■ Lavoro richiesto ■
Riscrivi tutte le righe qui sotto sostituendo "How do I perform" con "What should I do to" e lasciando invariato il resto.

● ● ● ●

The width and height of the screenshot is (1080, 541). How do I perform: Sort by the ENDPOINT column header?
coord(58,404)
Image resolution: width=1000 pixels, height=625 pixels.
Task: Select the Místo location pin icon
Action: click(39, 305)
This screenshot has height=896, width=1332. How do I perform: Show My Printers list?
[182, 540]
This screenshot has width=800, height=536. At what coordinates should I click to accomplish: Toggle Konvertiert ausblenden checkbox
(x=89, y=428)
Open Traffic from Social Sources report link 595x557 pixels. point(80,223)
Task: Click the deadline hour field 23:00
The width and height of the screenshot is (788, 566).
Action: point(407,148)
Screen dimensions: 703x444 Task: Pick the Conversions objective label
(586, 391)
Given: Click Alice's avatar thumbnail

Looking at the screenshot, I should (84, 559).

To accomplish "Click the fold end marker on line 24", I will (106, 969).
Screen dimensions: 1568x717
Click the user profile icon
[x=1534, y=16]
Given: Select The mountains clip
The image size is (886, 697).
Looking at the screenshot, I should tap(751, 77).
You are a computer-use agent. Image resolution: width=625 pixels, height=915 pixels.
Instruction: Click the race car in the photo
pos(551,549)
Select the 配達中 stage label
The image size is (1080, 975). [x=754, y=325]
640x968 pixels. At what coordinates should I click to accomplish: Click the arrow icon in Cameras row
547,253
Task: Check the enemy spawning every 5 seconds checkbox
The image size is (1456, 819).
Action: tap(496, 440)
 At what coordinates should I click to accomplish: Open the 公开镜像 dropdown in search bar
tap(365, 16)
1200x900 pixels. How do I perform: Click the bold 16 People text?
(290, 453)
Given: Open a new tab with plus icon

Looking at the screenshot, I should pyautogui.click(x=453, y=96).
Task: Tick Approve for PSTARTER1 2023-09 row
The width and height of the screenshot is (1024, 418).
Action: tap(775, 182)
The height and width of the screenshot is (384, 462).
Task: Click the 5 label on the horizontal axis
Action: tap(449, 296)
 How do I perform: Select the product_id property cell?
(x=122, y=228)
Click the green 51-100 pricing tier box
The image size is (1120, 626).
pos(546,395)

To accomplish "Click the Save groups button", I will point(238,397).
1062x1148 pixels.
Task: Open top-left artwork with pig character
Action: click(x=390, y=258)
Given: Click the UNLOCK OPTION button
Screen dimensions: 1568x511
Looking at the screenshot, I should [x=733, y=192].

● ● ● ●

■ Soluzione proposta ■
The width and height of the screenshot is (1080, 541). What should I do to: Sort by the ENDPOINT column header?
coord(58,404)
Image resolution: width=1000 pixels, height=625 pixels.
Task: Select the Místo location pin icon
Action: click(39, 305)
This screenshot has height=896, width=1332. What should I do to: Show My Printers list?
[182, 540]
This screenshot has width=800, height=536. At what coordinates should I click to accomplish: Toggle Konvertiert ausblenden checkbox
(x=89, y=428)
Open Traffic from Social Sources report link 595x557 pixels. point(80,223)
Task: Click the deadline hour field 23:00
The width and height of the screenshot is (788, 566).
Action: point(407,148)
Screen dimensions: 703x444 Task: Pick the Conversions objective label
(586, 391)
Given: Click Alice's avatar thumbnail

Looking at the screenshot, I should (84, 559).

To accomplish "Click the fold end marker on line 24", I will (106, 969).
Screen dimensions: 1568x717
Click the user profile icon
[x=1534, y=16]
Given: Select The mountains clip
The image size is (886, 697).
Looking at the screenshot, I should tap(751, 77).
You are a computer-use agent. Image resolution: width=625 pixels, height=915 pixels.
Instruction: Click the race car in the photo
pos(551,549)
Select the 配達中 stage label
The image size is (1080, 975). [x=754, y=325]
640x968 pixels. At what coordinates should I click to accomplish: Click the arrow icon in Cameras row
547,253
Task: Check the enemy spawning every 5 seconds checkbox
The image size is (1456, 819).
Action: tap(496, 440)
 At what coordinates should I click to accomplish: Open the 公开镜像 dropdown in search bar
tap(365, 16)
1200x900 pixels. What should I do to: Click the bold 16 People text?
(290, 453)
Given: Open a new tab with plus icon

Looking at the screenshot, I should pyautogui.click(x=453, y=96).
Task: Tick Approve for PSTARTER1 2023-09 row
The width and height of the screenshot is (1024, 418).
Action: tap(775, 182)
The height and width of the screenshot is (384, 462).
Task: Click the 5 label on the horizontal axis
Action: tap(449, 296)
 What should I do to: Select the product_id property cell?
(x=122, y=228)
Click the green 51-100 pricing tier box
The image size is (1120, 626).
pos(546,395)

To accomplish "Click the Save groups button", I will point(238,397).
1062x1148 pixels.
Task: Open top-left artwork with pig character
Action: click(x=390, y=258)
Given: Click the UNLOCK OPTION button
Screen dimensions: 1568x511
Looking at the screenshot, I should [x=733, y=192].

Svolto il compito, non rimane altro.